_PROBLEM STATEMENT_
Find the line with "Given: Decline with the No thanks button" in the entries below. Repeat it, every following line, and the line with "Click the attach plus icon in message box", exactly and with nothing added.
[[ PROVIDED DATA, beginning ]]
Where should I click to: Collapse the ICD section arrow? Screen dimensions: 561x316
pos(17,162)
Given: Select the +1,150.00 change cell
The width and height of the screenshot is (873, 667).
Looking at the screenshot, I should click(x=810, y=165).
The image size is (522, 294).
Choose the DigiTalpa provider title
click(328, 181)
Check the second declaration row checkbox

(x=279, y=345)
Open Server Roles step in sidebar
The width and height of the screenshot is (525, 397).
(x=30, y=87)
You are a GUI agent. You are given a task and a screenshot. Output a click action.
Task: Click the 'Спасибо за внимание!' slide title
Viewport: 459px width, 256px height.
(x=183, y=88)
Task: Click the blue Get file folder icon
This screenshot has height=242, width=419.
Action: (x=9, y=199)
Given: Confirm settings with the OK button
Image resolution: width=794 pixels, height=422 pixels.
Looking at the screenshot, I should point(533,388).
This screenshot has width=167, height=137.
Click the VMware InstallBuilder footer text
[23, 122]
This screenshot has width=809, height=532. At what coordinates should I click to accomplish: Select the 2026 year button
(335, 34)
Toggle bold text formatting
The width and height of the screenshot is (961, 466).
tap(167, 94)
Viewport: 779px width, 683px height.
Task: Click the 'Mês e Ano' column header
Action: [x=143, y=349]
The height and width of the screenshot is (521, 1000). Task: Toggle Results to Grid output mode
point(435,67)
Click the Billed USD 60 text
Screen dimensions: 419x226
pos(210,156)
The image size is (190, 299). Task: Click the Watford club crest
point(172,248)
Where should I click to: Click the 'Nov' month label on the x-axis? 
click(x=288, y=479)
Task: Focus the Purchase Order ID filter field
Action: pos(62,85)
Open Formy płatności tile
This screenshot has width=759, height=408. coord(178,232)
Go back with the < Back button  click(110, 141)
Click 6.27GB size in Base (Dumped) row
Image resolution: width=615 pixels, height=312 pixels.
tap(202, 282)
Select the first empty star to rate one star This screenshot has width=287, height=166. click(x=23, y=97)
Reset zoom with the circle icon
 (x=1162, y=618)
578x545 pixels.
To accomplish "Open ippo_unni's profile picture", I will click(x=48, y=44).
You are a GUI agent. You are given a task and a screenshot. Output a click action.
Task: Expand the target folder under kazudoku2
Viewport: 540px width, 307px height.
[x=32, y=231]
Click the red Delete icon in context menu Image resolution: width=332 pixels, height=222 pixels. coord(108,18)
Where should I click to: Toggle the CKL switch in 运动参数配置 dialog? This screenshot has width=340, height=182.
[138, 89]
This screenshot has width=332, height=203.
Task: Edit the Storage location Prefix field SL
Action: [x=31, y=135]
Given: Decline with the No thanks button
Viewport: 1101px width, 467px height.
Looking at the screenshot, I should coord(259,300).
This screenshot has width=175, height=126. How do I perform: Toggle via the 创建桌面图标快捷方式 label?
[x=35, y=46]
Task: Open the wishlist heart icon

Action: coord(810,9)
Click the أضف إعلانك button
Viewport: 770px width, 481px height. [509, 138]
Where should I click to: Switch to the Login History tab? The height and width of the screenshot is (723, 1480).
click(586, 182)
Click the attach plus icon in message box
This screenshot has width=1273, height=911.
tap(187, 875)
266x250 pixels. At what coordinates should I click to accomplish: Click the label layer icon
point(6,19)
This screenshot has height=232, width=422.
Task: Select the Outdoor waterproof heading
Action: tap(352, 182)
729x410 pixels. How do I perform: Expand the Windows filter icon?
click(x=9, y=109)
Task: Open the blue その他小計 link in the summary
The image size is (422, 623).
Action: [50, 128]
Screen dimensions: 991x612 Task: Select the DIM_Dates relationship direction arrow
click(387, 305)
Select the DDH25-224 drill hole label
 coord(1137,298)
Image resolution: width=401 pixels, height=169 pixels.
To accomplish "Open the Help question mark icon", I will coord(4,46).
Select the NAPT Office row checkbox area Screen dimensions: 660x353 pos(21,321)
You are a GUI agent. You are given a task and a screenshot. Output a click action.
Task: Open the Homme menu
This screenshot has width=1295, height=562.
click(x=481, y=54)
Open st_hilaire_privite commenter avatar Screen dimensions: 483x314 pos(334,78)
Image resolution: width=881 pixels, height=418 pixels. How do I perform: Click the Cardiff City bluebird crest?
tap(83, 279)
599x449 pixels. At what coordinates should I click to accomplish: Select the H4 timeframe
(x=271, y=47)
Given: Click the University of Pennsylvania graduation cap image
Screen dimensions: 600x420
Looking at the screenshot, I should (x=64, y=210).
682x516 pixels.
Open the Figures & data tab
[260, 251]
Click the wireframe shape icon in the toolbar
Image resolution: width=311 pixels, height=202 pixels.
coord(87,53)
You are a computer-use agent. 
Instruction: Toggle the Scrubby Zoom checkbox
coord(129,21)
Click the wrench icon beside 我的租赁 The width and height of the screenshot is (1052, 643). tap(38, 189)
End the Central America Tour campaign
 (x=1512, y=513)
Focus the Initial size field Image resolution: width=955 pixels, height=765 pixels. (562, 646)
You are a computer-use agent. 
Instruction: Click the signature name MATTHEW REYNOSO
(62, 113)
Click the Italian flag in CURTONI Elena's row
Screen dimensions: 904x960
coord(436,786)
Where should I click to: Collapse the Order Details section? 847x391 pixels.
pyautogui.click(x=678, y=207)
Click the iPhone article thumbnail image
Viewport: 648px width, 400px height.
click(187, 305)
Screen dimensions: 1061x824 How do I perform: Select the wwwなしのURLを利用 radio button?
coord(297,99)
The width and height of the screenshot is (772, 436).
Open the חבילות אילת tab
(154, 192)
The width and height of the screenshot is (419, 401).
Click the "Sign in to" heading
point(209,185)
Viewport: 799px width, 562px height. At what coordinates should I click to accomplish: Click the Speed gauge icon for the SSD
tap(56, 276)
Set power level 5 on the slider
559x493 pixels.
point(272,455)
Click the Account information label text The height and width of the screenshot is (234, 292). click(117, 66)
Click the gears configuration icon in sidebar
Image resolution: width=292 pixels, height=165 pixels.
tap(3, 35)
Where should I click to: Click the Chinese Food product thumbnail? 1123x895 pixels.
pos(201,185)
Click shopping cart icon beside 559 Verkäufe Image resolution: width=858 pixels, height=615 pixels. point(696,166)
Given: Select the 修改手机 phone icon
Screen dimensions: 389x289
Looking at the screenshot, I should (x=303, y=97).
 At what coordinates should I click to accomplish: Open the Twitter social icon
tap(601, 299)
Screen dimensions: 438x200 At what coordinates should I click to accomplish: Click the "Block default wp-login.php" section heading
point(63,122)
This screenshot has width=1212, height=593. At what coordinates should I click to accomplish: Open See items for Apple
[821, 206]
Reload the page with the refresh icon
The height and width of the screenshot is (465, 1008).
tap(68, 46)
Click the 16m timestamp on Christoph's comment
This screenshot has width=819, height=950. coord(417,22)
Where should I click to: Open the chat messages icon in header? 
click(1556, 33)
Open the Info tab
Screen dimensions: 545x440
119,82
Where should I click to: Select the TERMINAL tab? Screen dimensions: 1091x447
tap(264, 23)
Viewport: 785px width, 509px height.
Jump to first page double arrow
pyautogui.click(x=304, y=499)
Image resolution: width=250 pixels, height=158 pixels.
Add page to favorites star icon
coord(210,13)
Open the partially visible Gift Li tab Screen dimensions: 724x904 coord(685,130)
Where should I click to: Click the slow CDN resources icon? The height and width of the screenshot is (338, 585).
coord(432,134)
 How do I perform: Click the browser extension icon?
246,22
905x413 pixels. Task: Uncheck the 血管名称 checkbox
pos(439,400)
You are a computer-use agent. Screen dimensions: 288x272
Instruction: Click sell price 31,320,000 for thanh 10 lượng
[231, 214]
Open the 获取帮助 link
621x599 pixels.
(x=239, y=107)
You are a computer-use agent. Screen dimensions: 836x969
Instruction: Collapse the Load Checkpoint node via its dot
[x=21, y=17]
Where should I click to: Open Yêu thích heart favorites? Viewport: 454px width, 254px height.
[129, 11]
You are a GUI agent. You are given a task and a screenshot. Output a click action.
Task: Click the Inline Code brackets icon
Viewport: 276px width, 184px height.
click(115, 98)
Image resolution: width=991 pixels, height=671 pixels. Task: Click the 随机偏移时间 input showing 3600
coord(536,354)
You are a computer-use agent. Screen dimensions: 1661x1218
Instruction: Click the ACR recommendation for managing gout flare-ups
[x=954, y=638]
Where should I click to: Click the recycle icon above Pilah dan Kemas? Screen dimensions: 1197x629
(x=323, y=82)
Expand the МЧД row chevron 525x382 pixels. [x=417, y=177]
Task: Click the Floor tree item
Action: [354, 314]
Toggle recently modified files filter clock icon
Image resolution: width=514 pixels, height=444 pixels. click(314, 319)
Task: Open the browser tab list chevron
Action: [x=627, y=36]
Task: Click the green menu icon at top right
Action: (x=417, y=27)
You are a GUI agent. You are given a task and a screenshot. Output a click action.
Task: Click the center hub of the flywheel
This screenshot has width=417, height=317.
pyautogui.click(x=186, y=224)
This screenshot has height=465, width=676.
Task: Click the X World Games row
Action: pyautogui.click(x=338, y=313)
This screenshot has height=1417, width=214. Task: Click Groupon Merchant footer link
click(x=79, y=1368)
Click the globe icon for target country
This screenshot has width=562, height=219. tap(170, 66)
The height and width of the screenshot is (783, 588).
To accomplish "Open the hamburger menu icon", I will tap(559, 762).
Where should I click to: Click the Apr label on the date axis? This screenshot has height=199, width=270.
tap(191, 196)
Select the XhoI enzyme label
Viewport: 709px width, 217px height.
[[ PROVIDED DATA, end ]]
_ANSWER BOX_
Given: Decline with the No thanks button
Viewport: 1101px width, 467px height.
Looking at the screenshot, I should coord(259,300).
This screenshot has width=175, height=126. How do I perform: Toggle via the 创建桌面图标快捷方式 label?
[x=35, y=46]
Task: Open the wishlist heart icon

Action: coord(810,9)
Click the أضف إعلانك button
Viewport: 770px width, 481px height. [509, 138]
Where should I click to: Switch to the Login History tab? The height and width of the screenshot is (723, 1480).
click(586, 182)
Click the attach plus icon in message box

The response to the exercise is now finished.